Before them it was the Irish who were dehumanised across the board and before that they instilled self-hatred into young Native Americans, encouraged at gunpoint to “Kill the Indian and save the man.”

Iron Man II & III

Iron Man II (2009) saw an embittered Russian weapons maker turned super villain hired by Stark’s corporate rivals to facilitate an escalation in the arms race. The film takes a sly dig at Iranian, Chinese and North Korean attempts to build the Iron Man armour (understandable, since the US/Israel have been undermined by all three in real life).

Iron Man II is kind of a throwback to Cold War era propaganda, in that it celebrates sophisticated, free market Western enterprise (Tony Stark even patents a new element) and sneers at the clumsy, Asiatic incompetence of those mad Russian wannabes.

Robert Downey Jr plays the Iron Man
Robert Downey Jr plays the Iron Man

Iron Man III (2013) was a different kettle of fish, for the world is changing at such a pace, those five years, in socio-political terms, is like five decades in old time.

Writer/ director Shane Black subtly exposes the fraudulent “war on terror” via The Mandarin character and despite a groan-worthy jibe levelled at some women wearing the niqab, Iron Man 3 is generally more world-aware than its predecessors and the subplot about injured US veterans transformed into unstable, ticking time bombs, speaks for itself.

Iron Man 3 is still a big, dumb action movie as they all were, but its politics have, to a certain extent, been affected by US/Israeli defeats in Afghanistan, Palestine, Syria, Lebanon, China, Pakistan, Iran, Venezuela, North Korea and elsewhere.

America’s world failures

The Iron Man saga is a franchise that attempts to make sense of real world failure with fake world fantasy, an ectopic curiosity that harks back to a time when the US felt it had a grip on things.

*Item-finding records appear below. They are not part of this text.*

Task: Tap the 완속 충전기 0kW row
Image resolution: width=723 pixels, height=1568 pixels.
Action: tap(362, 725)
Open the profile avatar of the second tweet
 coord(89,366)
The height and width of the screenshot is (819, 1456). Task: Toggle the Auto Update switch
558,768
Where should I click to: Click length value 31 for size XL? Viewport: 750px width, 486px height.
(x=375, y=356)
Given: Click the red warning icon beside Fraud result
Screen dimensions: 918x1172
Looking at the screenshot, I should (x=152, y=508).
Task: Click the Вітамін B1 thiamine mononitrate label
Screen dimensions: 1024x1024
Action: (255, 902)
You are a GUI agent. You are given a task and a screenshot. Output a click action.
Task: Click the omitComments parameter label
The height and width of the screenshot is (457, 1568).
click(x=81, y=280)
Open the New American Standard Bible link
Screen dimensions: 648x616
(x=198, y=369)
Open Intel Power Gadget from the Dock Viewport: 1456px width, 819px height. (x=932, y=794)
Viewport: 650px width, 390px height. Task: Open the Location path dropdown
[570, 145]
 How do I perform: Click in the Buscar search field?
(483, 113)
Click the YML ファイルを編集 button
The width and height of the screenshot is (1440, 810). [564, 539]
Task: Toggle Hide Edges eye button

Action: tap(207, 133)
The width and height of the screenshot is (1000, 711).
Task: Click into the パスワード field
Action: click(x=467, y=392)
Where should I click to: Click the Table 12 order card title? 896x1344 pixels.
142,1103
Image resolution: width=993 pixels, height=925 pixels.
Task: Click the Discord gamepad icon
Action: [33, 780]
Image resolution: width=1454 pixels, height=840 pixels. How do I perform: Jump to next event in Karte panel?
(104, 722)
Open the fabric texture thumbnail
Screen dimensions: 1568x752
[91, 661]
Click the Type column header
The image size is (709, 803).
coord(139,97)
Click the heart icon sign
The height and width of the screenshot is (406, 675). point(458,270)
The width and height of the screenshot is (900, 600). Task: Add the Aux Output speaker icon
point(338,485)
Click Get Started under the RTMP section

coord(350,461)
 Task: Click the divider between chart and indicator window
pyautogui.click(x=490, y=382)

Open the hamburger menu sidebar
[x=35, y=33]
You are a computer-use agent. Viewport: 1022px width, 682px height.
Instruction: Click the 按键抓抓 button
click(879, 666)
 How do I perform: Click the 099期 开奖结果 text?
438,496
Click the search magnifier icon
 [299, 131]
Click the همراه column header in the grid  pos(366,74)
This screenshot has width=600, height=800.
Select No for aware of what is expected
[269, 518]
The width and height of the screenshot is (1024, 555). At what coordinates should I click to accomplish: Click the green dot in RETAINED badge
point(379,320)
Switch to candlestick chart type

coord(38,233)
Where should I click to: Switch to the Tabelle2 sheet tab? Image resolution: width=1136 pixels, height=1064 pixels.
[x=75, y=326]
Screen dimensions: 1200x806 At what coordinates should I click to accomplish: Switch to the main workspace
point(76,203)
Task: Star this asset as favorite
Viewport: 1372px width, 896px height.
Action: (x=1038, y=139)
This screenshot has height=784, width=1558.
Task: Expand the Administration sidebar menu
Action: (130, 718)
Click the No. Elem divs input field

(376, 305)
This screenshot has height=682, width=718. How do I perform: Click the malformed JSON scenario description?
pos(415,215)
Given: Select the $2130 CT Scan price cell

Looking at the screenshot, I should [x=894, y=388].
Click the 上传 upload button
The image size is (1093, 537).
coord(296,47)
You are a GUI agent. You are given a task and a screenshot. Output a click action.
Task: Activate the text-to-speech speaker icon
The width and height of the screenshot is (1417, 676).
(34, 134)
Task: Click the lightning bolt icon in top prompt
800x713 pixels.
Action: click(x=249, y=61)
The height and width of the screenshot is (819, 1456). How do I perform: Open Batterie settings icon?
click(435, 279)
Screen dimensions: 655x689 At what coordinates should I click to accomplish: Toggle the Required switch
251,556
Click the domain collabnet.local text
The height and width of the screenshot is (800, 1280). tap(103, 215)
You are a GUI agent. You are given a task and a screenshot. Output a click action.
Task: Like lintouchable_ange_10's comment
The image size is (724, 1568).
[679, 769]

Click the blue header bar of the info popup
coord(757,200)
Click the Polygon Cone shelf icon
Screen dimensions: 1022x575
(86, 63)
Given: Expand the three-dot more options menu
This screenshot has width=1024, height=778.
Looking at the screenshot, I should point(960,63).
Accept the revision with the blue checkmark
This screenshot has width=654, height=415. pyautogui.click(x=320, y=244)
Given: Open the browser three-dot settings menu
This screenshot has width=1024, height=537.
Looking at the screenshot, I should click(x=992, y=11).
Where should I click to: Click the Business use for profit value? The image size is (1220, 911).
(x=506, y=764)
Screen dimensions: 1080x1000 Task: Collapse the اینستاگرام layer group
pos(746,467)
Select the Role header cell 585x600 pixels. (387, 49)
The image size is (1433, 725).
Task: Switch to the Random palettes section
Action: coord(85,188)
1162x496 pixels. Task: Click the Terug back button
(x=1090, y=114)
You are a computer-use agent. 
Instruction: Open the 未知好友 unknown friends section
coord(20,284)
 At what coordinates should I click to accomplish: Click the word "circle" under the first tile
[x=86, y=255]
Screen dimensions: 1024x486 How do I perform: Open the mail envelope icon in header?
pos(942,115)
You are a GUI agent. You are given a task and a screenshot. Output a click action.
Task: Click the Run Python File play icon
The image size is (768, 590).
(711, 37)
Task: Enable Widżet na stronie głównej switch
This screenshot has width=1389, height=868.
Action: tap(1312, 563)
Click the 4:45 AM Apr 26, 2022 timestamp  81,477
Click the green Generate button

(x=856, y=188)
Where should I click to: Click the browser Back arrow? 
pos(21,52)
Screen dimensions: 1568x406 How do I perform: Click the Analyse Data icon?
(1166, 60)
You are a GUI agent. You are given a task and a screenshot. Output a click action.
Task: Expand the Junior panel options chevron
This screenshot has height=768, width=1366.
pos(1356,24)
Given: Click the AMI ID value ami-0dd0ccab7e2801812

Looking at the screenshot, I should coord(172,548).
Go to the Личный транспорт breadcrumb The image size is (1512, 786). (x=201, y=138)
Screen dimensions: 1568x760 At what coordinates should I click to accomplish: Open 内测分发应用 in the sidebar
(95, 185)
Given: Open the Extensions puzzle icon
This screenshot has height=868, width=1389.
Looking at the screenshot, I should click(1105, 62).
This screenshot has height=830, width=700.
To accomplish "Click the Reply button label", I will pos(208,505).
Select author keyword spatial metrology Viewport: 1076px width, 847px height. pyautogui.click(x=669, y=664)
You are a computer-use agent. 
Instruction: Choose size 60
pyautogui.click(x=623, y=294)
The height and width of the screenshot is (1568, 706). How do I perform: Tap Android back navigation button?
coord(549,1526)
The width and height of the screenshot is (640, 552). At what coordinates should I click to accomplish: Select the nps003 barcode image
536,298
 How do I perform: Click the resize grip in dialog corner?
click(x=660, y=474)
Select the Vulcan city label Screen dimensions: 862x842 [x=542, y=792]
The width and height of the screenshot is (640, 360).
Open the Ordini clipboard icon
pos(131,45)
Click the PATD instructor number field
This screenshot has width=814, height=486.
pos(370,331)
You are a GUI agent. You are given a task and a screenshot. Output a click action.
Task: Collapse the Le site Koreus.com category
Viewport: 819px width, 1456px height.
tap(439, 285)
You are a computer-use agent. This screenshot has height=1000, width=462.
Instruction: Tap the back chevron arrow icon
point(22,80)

That even though they were simply hired henchmen, torturers and shabbos goy cannon fodder for their Israeli overlords, they would still be able to win quickly, fly home, have a cheeseburger washed down with a beer before watching the ball game on ESPN.

But the world has moved on. We’ve categorically rejected Israel’s stale smorgasbord of psychotic arguments served up with a side order of crazy. No one took a plate for the buffet and the punch bowls full of warm Kool-Aid with Matzo crumbs floating in it.

The streamers are falling off the walls, the junkies are getting their stomachs pumped in the A&E as tumbleweeds roll by, there’s no need to say it because its obvious to all – the party’s over and no one had a good time.

I’m reminded of what George Carlin once said about the American dream: “That’s why they call it the American dream because you have to be asleep to believe it.”

For Iron Man represents something alluded to in Moore’s seminal graphic novel “Watchmen”, set in an alternative universe where America won the Vietnam war; a superhero black-ops agent called The Comedian sits in a Hanoi bar and muses over what would’ve happened if the US had lost the war: “I think it might’ve driven us crazy. Y’know, as a country.”

Iron Man attempts to push the theoretical logic of victory through superior firepower, but in reality the Zionist-controlled armed forces of over 42 nations led by the most militarily powerful country on Earth, were beaten to a bloody pulp by a humble Afghan schoolteacher named Umar.

It’s not for nothing that JINSA, AIPAC, the Pentagon, Mossad and the PNAC neo-cons are stuck between Iraq and a hard place in Helmand; it’s not for nothing that Hollywood has to pretend the last decade didn’t happen, or at least not in the way we all know it did.